Written by Thomas King, the senior archaeologist on Amelia Earhart search project, the paper summarizes 23 years of interdisciplinary research by the International Group for Historic Aircraft Recovery (or TIGHAR). It will be published by the academic journal Pacific Studies in October.
"In the Earhart case, strong circumstantial evidence supports the hypothesis that the pilot and navigator Fred Noonan landed their Lockheed Electra 10E safely on Nikumaroro, made repeated efforts to radio for help, and eventually died as castaways," King told Discovery News.
HONOLULU -- A $2.2 million expedition that hoped to find wreckage from famed aviator Amelia Earhart's final flight is on its way back to Hawaii without the dramatic, conclusive plane images searchers were hoping to attain.
But the group leading the search, The International Group for Historic Aircraft Recovery, still believes Earhart and her navigator crashed onto a reef off a remote island in the Pacific Ocean 75 years ago this month, its president told The Associated Press on Monday.
"This is just sort of the way things are in this world," TIGHAR president Pat Thrasher said. "It's not like an Indiana Jones flick where you go through a door and there it is. It's not like that - it's never like that."
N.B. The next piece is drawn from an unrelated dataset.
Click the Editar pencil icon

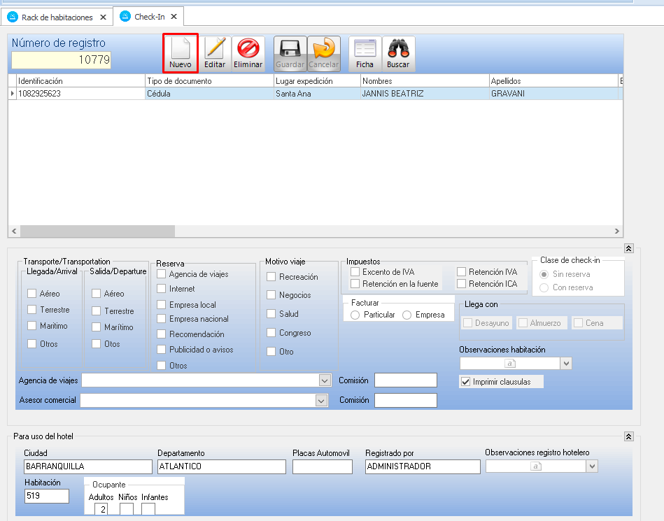[x=215, y=49]
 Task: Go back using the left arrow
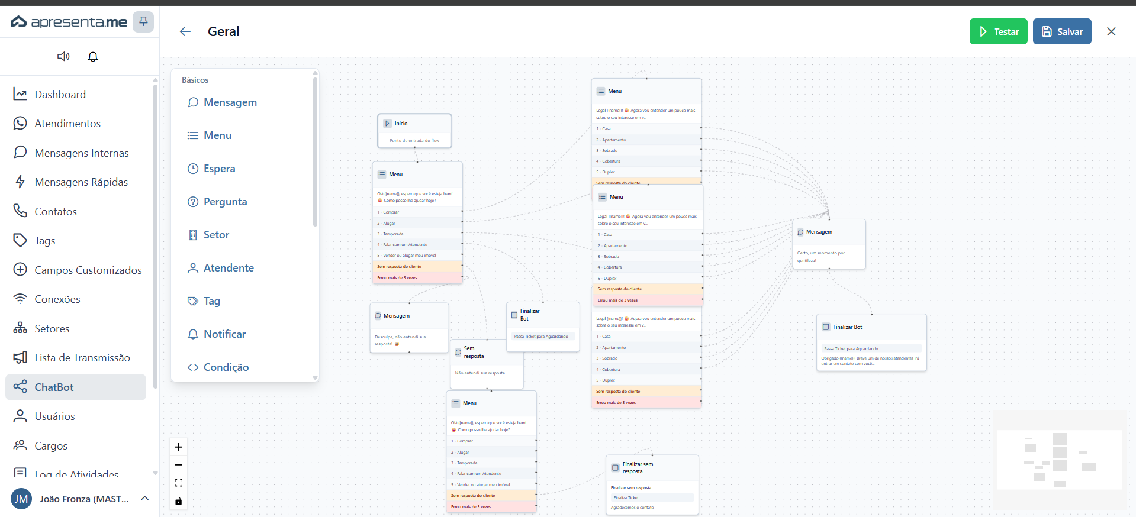click(x=185, y=31)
Thrasher said the group collected a significant amount of video and sonar data, which searchers will pore over on the return voyage to Hawaii this week and afterward to look for things that may be tough to see at first glance.
The group is also planning a voyage for next year to scour the land where it's believed Earhart survived a short while after the crash, Thrasher said.
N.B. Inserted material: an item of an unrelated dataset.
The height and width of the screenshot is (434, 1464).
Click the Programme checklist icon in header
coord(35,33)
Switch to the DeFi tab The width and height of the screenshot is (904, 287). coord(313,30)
Thrasher maintained touch throughout the search with TIGHAR founder Ric Gillespie, her husband, and posted updates about the trip to the group's website. The updates tell of a search that was cut short because of treacherous underwater terrain and repeated, unexpected equipment mishaps that caused delays and left the group with only five days of search time rather than 10, as originally planned.
During one episode, an autonomous underwater vehicle the group was using in its search wedged itself into a narrow cave, a day after squashing its nose cone against the ocean floor. It needed to be rescued.
"The rescue mission was successful - but it was a real cliffhanger," Gillespie wrote in an email posted online last week. "Operating literally at the end of our tether, we searched for over an hour in nightmare terrain: a vertical cliff face pockmarked with caves and covered with fern-like marine growth."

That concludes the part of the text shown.